It is also thought that Mallory–Weiss syndrome can be caused by actions that cause sudden increases in intra-abdominal pressure, such as repeated severe vomiting or coughing. There is some conflicting evidence that the presence of a hiatal hernia could be a predisposing condition to developing Mallory–Weiss syndrome. There is conflicting data suggesting the association between hiatal hernias and Mallory–Weiss syndrome. In 1989, a study conducted in Japan set out to determine if there was a link to Mallory–Weiss syndrome and hiatal hernias, this study found that hiatial hernias were found in 75% of patients with Mallory–Weiss syndrome. On the contrary, a case-control study in 2017 found there was no association between hiatal hernias and Mallory–Weiss syndrome. Forceful vomiting causes tearing of the mucosa at the junction. Additionally, the use of NSAIDs (non-steroidal anti-inflammatory drugs) such as ibuprofen, are known to increase the risk of upper gastrointestinal bleeding. NSAIDs can increase the risk of upper gastrointestinal bleeding because they can cause further damage to the intestinal submucosa by inhibiting prostaglandin synthesis. NSAID abuse is also a rare association. In rare instances some chronic disorders like Ménière's disease that cause long term nausea and vomiting could be a factor. Other potential risks for GI bleeds are usage of anticoagulants and older age.

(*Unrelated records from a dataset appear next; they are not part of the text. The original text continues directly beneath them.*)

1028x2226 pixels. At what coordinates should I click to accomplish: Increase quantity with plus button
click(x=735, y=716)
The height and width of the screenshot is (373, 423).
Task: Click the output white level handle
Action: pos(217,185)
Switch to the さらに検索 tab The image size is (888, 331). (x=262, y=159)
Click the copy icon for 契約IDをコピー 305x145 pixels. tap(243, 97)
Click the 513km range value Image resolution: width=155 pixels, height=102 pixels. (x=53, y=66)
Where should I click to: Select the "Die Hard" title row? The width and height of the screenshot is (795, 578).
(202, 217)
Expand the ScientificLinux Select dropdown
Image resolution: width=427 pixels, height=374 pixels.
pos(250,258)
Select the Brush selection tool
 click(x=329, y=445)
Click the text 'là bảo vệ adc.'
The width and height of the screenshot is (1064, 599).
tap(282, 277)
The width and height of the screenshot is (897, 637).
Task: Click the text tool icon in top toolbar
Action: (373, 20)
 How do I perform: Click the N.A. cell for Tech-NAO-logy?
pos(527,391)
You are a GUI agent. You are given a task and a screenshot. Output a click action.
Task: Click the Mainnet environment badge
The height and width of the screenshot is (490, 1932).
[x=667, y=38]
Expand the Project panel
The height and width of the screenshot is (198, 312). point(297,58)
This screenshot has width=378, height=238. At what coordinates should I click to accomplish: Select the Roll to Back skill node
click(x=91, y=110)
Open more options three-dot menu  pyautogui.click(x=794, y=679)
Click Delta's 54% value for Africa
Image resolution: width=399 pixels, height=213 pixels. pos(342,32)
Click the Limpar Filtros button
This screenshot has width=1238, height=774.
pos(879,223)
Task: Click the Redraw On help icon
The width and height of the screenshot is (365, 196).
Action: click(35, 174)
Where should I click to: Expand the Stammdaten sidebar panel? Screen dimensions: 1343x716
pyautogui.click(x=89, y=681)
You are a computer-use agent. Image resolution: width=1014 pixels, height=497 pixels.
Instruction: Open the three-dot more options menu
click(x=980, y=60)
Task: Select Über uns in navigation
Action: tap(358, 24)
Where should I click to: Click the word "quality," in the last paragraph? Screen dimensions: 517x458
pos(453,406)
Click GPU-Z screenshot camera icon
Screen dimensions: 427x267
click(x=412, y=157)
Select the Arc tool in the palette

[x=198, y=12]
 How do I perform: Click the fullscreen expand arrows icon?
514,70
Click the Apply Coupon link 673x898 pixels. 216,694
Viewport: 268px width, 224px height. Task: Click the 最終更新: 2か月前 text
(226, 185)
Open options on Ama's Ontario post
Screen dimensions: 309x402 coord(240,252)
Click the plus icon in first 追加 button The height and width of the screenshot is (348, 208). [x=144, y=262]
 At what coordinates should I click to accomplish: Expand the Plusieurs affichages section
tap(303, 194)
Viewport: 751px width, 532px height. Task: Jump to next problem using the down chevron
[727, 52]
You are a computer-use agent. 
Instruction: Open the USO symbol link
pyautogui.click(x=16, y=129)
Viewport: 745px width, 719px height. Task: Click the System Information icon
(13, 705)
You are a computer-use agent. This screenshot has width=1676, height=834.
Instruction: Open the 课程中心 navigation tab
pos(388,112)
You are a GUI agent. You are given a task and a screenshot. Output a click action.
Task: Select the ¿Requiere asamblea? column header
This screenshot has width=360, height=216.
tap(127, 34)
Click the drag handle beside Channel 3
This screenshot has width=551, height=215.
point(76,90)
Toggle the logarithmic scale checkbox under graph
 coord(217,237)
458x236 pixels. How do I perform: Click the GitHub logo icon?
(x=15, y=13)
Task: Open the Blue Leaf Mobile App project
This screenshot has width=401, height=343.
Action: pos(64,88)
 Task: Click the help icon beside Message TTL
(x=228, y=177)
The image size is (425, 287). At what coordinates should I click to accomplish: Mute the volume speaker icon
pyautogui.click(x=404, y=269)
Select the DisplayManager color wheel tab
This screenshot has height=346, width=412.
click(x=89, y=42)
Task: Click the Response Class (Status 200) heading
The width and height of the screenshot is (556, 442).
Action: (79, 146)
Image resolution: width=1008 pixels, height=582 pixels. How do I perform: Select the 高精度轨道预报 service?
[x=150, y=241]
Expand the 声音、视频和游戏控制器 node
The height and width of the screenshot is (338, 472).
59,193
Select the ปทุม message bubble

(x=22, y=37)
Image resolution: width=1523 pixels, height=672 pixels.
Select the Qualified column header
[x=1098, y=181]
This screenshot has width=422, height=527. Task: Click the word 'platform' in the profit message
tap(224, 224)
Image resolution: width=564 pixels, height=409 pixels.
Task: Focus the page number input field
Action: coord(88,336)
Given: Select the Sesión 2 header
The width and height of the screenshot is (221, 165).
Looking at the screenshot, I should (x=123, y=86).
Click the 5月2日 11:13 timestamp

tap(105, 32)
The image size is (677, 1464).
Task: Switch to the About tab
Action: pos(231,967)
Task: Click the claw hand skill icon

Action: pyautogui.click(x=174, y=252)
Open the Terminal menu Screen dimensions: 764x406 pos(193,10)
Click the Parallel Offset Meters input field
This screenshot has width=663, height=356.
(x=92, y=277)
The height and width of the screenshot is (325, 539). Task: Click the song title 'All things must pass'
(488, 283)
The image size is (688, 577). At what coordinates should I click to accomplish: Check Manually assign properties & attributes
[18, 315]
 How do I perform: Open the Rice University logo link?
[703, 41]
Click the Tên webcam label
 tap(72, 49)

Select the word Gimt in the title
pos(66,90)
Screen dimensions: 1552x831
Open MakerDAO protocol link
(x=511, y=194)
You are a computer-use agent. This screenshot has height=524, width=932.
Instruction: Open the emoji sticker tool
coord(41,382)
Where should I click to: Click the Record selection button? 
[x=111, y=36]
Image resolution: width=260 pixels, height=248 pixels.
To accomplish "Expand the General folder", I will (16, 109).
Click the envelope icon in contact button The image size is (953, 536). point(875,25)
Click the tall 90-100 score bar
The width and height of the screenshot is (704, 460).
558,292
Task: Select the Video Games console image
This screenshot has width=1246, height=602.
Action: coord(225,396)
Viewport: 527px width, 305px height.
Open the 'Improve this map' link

Additionally, bleeding from Mallory-Weiss tears is often associated with individuals who have a history of portal hypertension and esophageal varices. Portal hypertension is where there is increased pressure within the venous portal system. Additionally, studies that were performed in patients with cirrhosis (scaring/fibrosis of the liver) who also had portal hypertension have shown that an increase in portal pressure can cause an increase in intra-abdominal pressure. These increases in intra-abdominal pressure are associated with Mallory-Weiss Syndrome. More severe upper gastrointestinal bleeds are associated with concurrent portal hypertension and esophageal varices. The formation of esophageal varices (dilated veins) is linked to the presence of portal hypertension. Additionally, esophageal varices can rupture which can be fatal.

The tear involves the mucosa and submucosa but not the muscular layer (contrast to Boerhaave syndrome which involves all the layers). Most patients are between the ages of 30 and 50 years, although it has been reported in infants aged as young as 3 weeks, as well as in older people. Hyperemesis gravidarum, which is severe morning sickness associated with vomiting and retching in pregnancy, is also a known cause of Mallory–Weiss tear.

There have been a few complications from invasive procedures such as trans-esophageal echocardiography and upper gastrointestinal endoscopy that cause Mallory-Weiss tears called iatrogenic Mallory–Weiss syndrome. However, it is infrequent since it only occurs in 0.07% to 0.49% of individuals who have received the upper gastrointestinal endoscopy procedure.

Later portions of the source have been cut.